The availability of high-performance, low-latency AI infrastructure will accelerate innovation across multiple sectors where Indian startups are already active.

Fintech
AI-powered fraud detection, credit underwriting, and personalized financial advisory require real-time processing of large datasets. Proximity to high-performance compute reduces latency and improves model performance.

Healthtech
Medical imaging analysis, genomic sequencing, and diagnostic AI models require significant computational resources. The Visakhapatnam hub could enable startups to train and deploy more sophisticated models at lower cost.

SaaS and Enterprise Software
Indian SaaS companies serving global customers will benefit from improved infrastructure for data processing, analytics, and AI-powered features embedded into their products.

Deep-Tech and Research
The hub will give research institutions access to advanced computing for AI experiments and large-scale modelling, supporting the development of foundational AI models in India .

A Broader Trend: India as an AI Infrastructure Hub

Google’s investment is part of a larger pattern of global tech giants treating India as a strategic hub for AI and cloud infrastructure. Microsoft and Amazon have already made multi-billion-dollar bets on AI and cloud infrastructure in the country . Indian conglomerates such as Adani and Reliance are rapidly expanding data capacity .

What makes Google’s investment distinctive is its scale and integration. The combination of gigawatt-scale compute, subsea connectivity, and clean energy in a single location creates a comprehensive infrastructure ecosystem—not just a data centre.

As Google Cloud CEO Thomas Kurian noted at the October 2025 announcement, “This long-term vision we have is to accelerate India’s own AI mission” . The hub is designed to support India’s goal of becoming a global leader in AI-driven innovation.

The Road Ahead: What to Watch

With the groundbreaking scheduled for April 28, 2026, the project now enters its active construction phase. Key milestones to watch include:

  • Land Development: Preparation of the three sites totalling over 600 acres
  • Subsea Cable Installation: Landing of multiple international cables in Visakhapatnam
  • Clean Energy Integration: Development of transmission lines and renewable energy infrastructure
  • Talent Development: Upskilling initiatives to prepare the local workforce for AI-related jobs

Chief Minister Naidu has called for a focus on upskilling youth to take advantage of emerging AI opportunities . This suggests that the project will be accompanied by workforce development initiatives—a critical complement to physical infrastructure.

The first phase of the data centre hub is expected to be commissioned by July 2028 . Over the next two years, startups and enterprises alike will begin to feel the impact of improved compute availability, lower latency, and enhanced connectivity.

The Final Word

Google’s $15 billion data centre hub in Andhra Pradesh is not merely an infrastructure project.
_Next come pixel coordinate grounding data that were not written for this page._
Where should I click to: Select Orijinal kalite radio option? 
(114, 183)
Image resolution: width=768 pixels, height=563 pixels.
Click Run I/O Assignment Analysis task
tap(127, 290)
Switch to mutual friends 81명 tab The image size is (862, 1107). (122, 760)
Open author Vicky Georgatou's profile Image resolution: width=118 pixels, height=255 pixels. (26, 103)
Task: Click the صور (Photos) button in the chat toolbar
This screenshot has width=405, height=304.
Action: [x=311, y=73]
It is a strategic bet on India’s digital future—and a recognition that the country’s startup ecosystem requires world-class compute capacity to compete globally.

For founders building AI-powered solutions, the message is clear: the infrastructure is coming. The compute capacity will be there. The connectivity will improve. The challenge now is to build the applications, platforms, and services that will leverage this backbone to solve real problems for Indian users and global markets.

As Sundar Pichai noted, the hub will “bring our industry-leading technology to enterprises and users in India, accelerating AI innovation and driving growth across the country” . For India’s startups, that acceleration cannot come soon enough.